Travail à faire: Dans le texte extrait sur la territorialité des lois, recopiez le passage qui commence par « Bien plus, on » et se termine par « exercer son autorité. », en y remplaçant « non-sens » par « contresens ».

Bien plus, on peut affirmer que la détermination de la compétence de toute loi territoriale est nécessaire pour donner un sens quelconque à la notion de territorialité. Si l'on néglige d'y procéder on aboutit à un non-sens, à cette conclusion qu'un mème rapport de droit est soumis à l'empire de toutes les législations dont il touche le territoire, de plusieurs législations dont la teneur sera différente, contradictoire peut-être. Ce serait rendre impossible l'application du principe de territorialité des lois d'ordre public. C'est encore un service que la considération du but social de chaque loi d'ordre public est appelée à rendre, que cette fixation du domaine dans lequel elle peut raisonnablement prétendre à exercer son autorité.

216) Nous avons essayé jusqu'ici de démêler le véritable

sens du principe: il nous reste encore, pour bien apprécier sa portée, à définir exactement l'autorité internationale qui doit lui être reconnue.

On peut, à ce point de vue, émettre deux idées différentes et considérer le principe soit comme un élément de la communauté du droit entre nations, soit comme une infraction à cette communauté. Hâtons-nous d'éclairer cette question abstraite en en montrant l'intérêt pratique. Si la règle de la territorialité des lois d'ordre public peut être considérée comme une règle du droit international, ses applications jouiront d'un effet universel, et un État devra considérer comme nul un acte juridique accompli au mépris de la loi d'ordre public compétente, alors même que son propre ordre public serait désintéressé dans l'affaire. Si c'est, au contraire, une pure exception aux règles du droit international privé, exception commandée par les exigences de la législation intérieure, le juge de chaque État ne tiendra compte de la non-conformité des rapports qui lui sont soumis avec l'ordre public qu'autant qu'il s'agira de son propre ordre public. En aucun cas il n'accordera la sanction de ses décisions aux prescriptions d'un ordre public étranger.

Lignes enregistrées:
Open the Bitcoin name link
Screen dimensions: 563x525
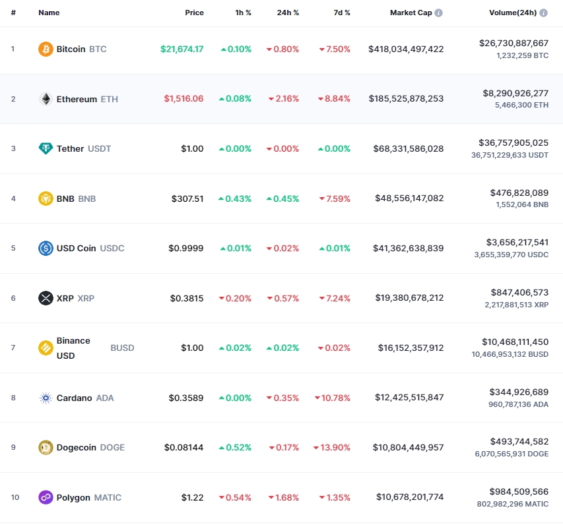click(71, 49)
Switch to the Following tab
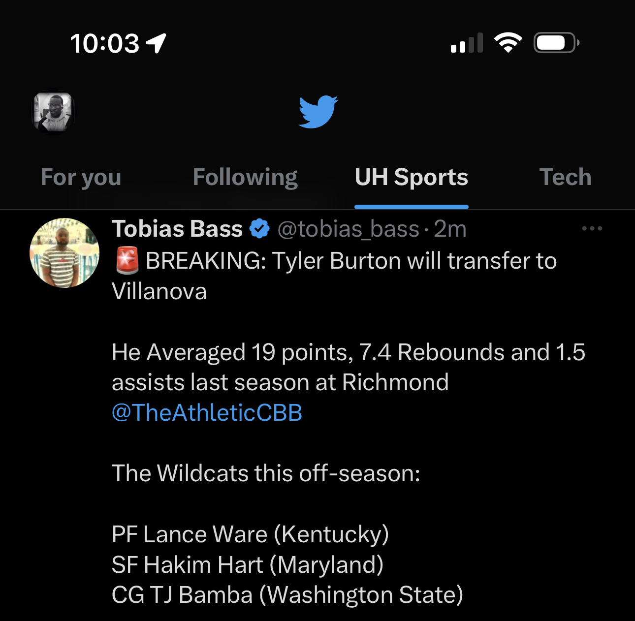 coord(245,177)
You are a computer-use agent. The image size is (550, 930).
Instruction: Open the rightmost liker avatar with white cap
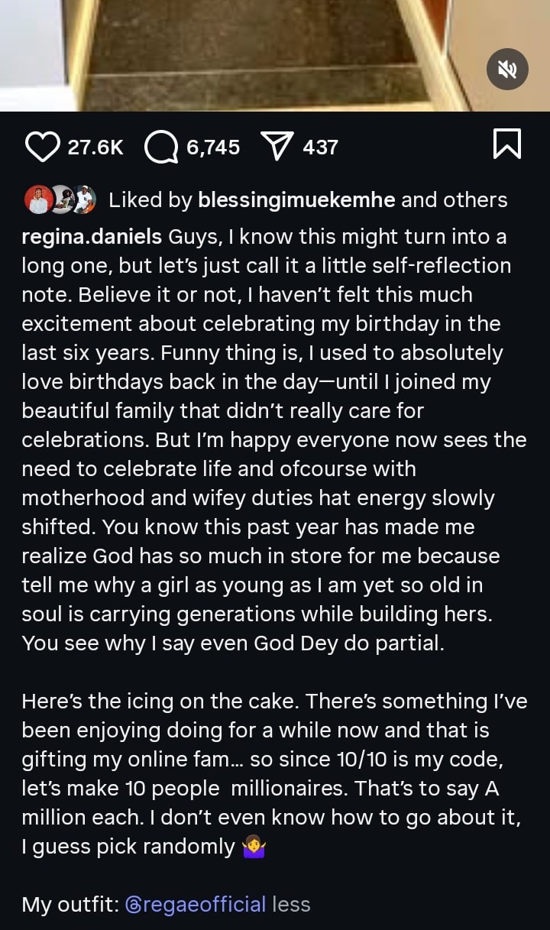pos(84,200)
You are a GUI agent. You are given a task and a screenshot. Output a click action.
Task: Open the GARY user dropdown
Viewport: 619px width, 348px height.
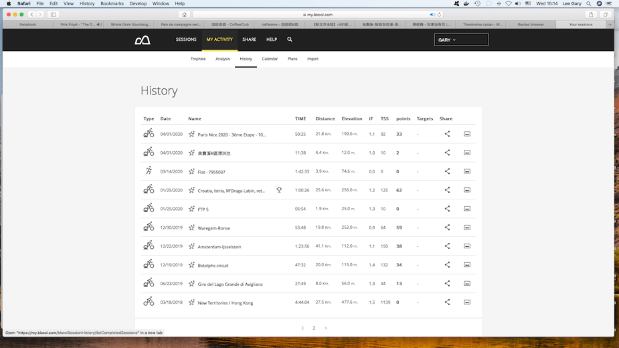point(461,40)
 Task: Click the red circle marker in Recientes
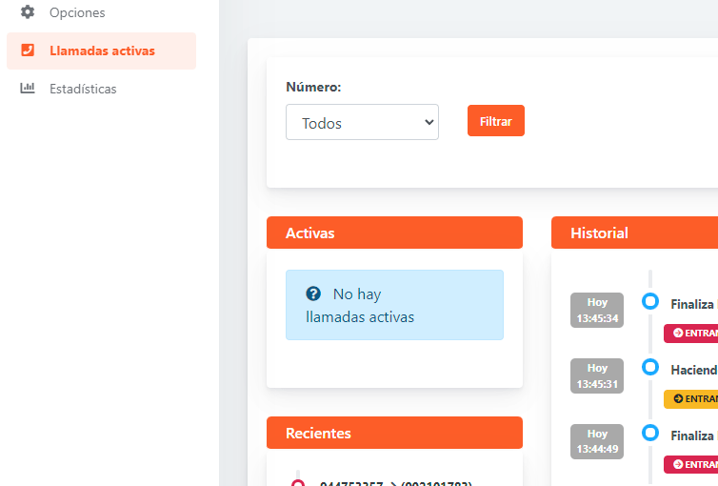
* * *
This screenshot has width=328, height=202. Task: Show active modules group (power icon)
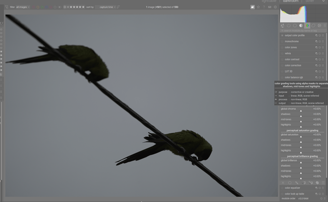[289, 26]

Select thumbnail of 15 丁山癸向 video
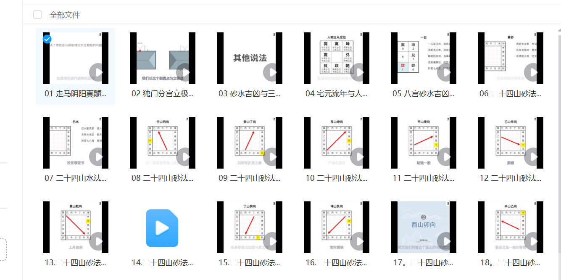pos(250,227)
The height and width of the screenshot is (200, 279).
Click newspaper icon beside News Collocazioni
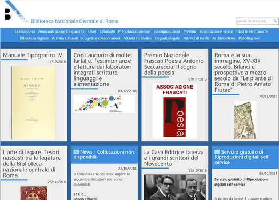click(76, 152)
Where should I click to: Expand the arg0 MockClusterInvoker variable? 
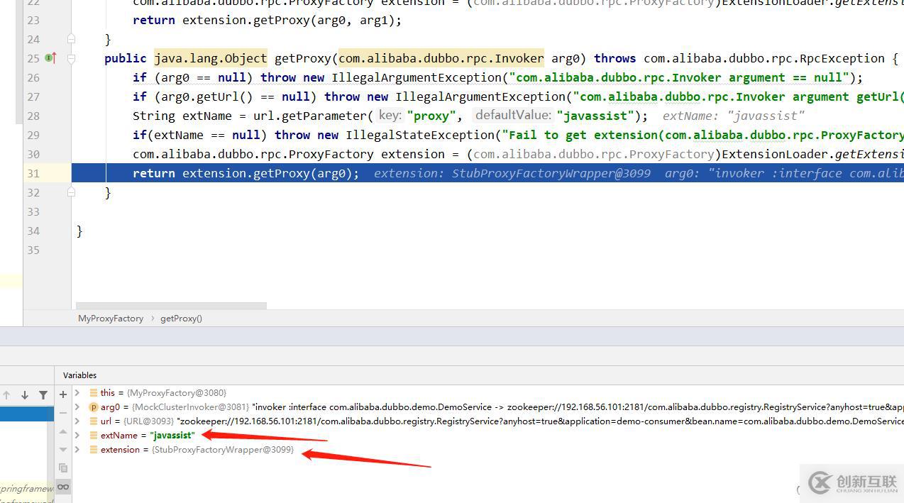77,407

Corrigé de l'exercice:
Bien plus, on peut affirmer que la détermination de la compétence de toute loi territoriale est nécessaire pour donner un sens quelconque à la notion de territorialité. Si l'on néglige d'y procéder on aboutit à un contresens, à cette conclusion qu'un mème rapport de droit est soumis à l'empire de toutes les législations dont il touche le territoire, de plusieurs législations dont la teneur sera différente, contradictoire peut-être. Ce serait rendre impossible l'application du principe de territorialité des lois d'ordre public. C'est encore un service que la considération du but social de chaque loi d'ordre public est appelée à rendre, que cette fixation du domaine dans lequel elle peut raisonnablement prétendre à exercer son autorité.